Officially, Pinzón cannot offer opinions on issues such as the government’s FARC negotiations. “Of course, it is challenging to be a minister of defense during peace talks,” he said. “While I am responsible for national security, I must also support the strategy of President Santos and facilitate the steps to be taken toward peace.” He smiled. “I guess I am in a tough spot right now.”

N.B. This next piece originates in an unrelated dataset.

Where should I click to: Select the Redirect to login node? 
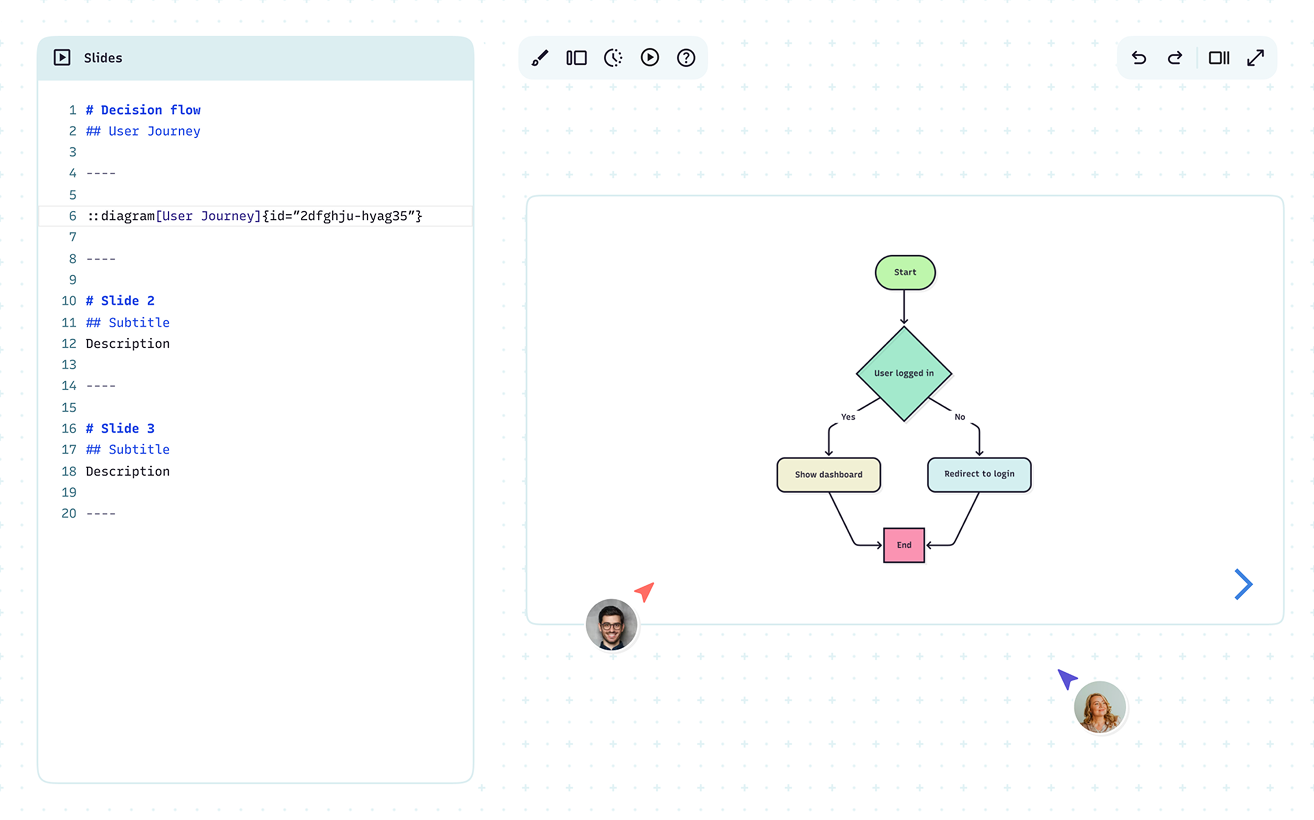pos(979,475)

As minster of defense, Pinzón cannot comment on nor participate in the peace negotiations. Members of the Armed Forces and National Police are also prohibited from publically opining on political matters, including the peace talks. As such, it is difficult to maintain morale among troops that continue to make sacrifices on the frontlines of the conflict. But Pinzón does the best he can. “I continue to tell [the troops] that it is their efforts that have weakened FARC to the point that they have been forced to the negotiation table,” he said. Pinzón has also secured millions of dollars in public funding to fortify rehabilitation centers for the wounded and to increase salaries for members of the Armed Forces and the National Police.
Despite the ongoing challenges of maintaining national security and the uncertainty surrounding the eventual outcome of the peace talks, Pinzón is optimistic about his country’s outlook. He is certain that Colombia will play an increasingly important role in the region in the coming years. From the military point of view—thanks in part to Plan Colombia, the $9 billion military and humanitarian aid program first approved during the Clinton administration—the Colombian military has already been sharing its experience and expertise with other nations. To date, it has trained over 24,000 members of the armed forces of 60 countries around the world in counterinsurgency, counter-drug trafficking, and humanitarian assistance, for example.

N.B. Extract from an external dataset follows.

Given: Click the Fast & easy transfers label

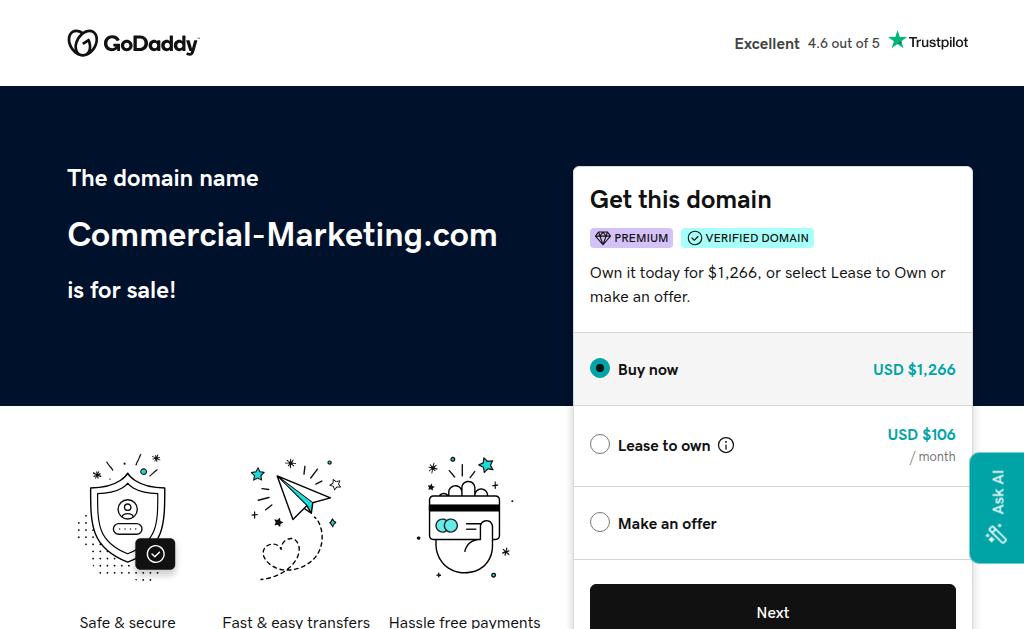Looking at the screenshot, I should (x=296, y=621).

But beyond military cooperation and the war against drugs, Pinzón hopes that relations between Bogotá and Washington will strengthen. “First and foremost, we have the shared values of democracy, free markets, and personal liberties,” he says.
Pinzón also thinks that if diplomatic relations were fully normalized between Cuba and the United States, Cuba would finally tone down its anti-U.S. propaganda. So far, the Fidel and Raúl Castro administrations have successfully united insurgent factions and countries within Latin America—at least ideologically—by promoting a shared culture, such as “revolutionary” values, in a way that Washington has not. As a result, Colombia is literally surrounded by countries that not only remain critical of Colombia’s friendship with the United States but are sympathetic to the insurgent groups that once threatened to bring Colombia to its knees. Within that context, Colombia’s efforts to maintain strong relations with Washington and heal itself after decades of bloodshed, while in effect standing alone, are quite heroic.
Pinzón argues that, given the region’s abundant natural resources and its geographical proximity to the United States, with its fast-growing Hispanic population, lawmakers in Washington should not underestimate the importance of building a more united Americas with Colombia’s help. “A united Americas could truly prove to be a formidable force for good in the world,” he said. It seemed fitting, then, that after our interview, the Colombian press announced that Pinzón will soon be the new ambassador to the United States.